**EXERCISE TEXT**
Metadata-Version: 2.1
Name: ipanemap
Version: 0.1.4
Summary: integrative probing analysis of nucleic acids empowered by multiple accessibility profiles
License: UNKNOWN
Keywords: RNA,folding,bioinformatics,RNAFold,ViennaRNA
Platform: UNKNOWN
Classifier: Programming Language :: Python :: 3
Classifier: License :: OSI Approved :: GNU General Public License v3 (GPLv3)
Description-Content-Type: text/markdown

# IPANEMAP
### Integrative Probing Analysis of Nucleic Acids Empowered by Multiple Accessibility Profiles.

IPANEMAP is a software for predicting stable RNA secondary structures compatible from multiple chemical probing (SHAPE, DMS, Enzymatic...)  reactivities profiles. From one or several input sequences, along with several reactivity profiles, it computes and outputs one or several secondary structures, corresponding to the conformers best supported by experimental data and thermodynamics.

## Installing IPANEMAP

IPANEMAP consists in a set of Python 2.7+ scripts, and requires the prior installation, and accessibility from the command line, of the following **dependencies**:
1. `ViennaRNA` package, version posterior to 2.0, [downloadable from the TBI](https://www.tbi.univie.ac.at/RNA/#download "Download the Vienna package")
2. `scikit-learn`, [version 0.2 for Python 2.7+](https://scikit-learn.org/stable/install.html "Download scikit-learn")
3. `scipy` and `numpy`.

On a standard `python` installation, all dependencies except for the `ViennaRNA` package can be solved using `pip`:

    pip install cython scipy numpy sklearn

## Executing IPANEMAP

Once all dependencies are satisfied, IPANEMAP can be invoked through: 

      python2.7 IPANEMAP.py [--RNA rnafile.fa] [--cond c1 c2 ...]

The method will run with a configuration specified within `IPANEMAP.cfg`, optionally overriding the RNA using the `--RNA` command-line option, and the  list of conditions with the `--cond` option (see below for more details).

## Input files

### Reactivity/soft constraints file format
IPANEMAP expects to find reactivities for a condition `{Cond}` in  a file `{SoftConstraintsDir}/{RNA}{Cond}.txt`, where `{RNA}` is the name of the chosen RNA (ie the name of the input FASTA file, minus its extension), and `{SoftConstraintsDir}` is the general folder where reactivities are located.

[Collected data entries]
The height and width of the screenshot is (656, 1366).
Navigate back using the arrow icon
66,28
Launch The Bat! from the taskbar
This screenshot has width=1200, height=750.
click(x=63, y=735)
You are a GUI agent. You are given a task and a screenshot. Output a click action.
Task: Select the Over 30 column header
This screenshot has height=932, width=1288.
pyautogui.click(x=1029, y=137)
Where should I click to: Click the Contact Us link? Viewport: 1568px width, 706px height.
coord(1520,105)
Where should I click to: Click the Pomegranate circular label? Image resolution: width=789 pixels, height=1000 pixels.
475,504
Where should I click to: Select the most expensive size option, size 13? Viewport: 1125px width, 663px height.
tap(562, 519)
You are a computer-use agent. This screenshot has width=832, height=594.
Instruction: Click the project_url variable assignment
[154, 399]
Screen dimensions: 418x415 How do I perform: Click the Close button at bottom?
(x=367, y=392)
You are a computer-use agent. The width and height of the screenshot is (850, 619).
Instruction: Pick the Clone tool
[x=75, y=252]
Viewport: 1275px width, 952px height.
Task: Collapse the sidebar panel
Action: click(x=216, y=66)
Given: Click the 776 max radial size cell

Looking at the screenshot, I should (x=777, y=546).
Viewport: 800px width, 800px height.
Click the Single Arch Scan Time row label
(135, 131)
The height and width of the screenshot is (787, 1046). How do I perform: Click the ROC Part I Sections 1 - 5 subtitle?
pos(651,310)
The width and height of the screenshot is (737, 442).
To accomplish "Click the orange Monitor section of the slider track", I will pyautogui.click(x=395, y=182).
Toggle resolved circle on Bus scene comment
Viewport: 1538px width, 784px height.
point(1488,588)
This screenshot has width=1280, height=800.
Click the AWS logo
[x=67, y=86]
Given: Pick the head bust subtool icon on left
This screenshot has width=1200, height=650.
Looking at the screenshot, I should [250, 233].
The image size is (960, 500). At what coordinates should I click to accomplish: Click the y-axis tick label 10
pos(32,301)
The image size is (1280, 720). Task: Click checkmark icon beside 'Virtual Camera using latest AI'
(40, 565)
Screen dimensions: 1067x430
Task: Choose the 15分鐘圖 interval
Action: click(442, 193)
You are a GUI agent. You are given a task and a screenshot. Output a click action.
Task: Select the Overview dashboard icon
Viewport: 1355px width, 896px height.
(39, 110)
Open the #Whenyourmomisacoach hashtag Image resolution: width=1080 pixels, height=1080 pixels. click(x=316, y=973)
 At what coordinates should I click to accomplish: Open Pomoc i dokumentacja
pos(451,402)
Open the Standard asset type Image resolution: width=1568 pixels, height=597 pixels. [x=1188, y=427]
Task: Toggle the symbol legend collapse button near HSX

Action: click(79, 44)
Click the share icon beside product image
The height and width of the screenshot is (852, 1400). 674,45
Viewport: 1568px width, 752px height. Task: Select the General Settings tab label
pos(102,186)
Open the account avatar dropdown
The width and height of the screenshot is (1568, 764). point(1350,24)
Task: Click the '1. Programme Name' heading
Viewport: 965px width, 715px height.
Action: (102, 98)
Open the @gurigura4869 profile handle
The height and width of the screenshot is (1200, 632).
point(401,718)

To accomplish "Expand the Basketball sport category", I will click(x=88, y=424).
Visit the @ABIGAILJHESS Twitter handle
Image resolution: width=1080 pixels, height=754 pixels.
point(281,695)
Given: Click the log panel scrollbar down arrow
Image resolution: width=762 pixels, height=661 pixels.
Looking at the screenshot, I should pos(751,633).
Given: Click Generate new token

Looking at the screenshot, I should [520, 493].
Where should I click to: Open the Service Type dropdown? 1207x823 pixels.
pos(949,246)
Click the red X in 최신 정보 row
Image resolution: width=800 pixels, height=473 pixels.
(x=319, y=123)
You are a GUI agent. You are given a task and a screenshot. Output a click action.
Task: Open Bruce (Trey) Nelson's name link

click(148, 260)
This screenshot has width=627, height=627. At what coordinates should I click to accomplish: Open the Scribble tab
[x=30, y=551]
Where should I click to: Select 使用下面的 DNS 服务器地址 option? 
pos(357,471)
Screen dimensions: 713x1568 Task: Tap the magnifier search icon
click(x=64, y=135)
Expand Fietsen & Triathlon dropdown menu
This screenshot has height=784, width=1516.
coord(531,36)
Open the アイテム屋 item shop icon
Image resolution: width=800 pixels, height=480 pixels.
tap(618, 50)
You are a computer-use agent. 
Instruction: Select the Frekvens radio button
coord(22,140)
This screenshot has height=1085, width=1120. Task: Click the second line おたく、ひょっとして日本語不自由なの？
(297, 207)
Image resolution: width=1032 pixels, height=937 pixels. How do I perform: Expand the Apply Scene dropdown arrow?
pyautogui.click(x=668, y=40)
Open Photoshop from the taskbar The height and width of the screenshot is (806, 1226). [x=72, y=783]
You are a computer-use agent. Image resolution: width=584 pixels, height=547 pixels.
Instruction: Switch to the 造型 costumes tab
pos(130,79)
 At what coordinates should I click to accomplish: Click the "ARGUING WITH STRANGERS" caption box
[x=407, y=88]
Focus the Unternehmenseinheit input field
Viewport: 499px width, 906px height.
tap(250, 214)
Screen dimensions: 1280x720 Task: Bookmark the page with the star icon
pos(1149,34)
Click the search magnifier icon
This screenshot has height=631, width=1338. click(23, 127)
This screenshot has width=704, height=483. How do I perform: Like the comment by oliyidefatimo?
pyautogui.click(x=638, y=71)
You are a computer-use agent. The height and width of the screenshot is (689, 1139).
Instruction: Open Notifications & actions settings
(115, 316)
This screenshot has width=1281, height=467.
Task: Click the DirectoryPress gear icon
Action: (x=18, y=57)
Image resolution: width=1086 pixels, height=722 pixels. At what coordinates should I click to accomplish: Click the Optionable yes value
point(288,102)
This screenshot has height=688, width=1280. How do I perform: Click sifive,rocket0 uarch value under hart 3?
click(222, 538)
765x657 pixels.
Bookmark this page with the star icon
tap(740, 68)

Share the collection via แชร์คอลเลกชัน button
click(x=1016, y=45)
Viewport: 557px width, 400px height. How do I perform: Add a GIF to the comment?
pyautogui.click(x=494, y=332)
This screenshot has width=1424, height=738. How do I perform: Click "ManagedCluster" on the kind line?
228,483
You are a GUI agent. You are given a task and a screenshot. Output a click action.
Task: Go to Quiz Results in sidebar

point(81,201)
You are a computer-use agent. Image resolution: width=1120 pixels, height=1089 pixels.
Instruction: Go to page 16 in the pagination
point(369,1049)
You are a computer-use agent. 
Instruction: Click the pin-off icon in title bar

**THE TASK**
According to the IPANEMAP description, which dependency cannot be installed with `pip` on a standard `python` installation?

**ANSWER SPACE**
The `ViennaRNA` package.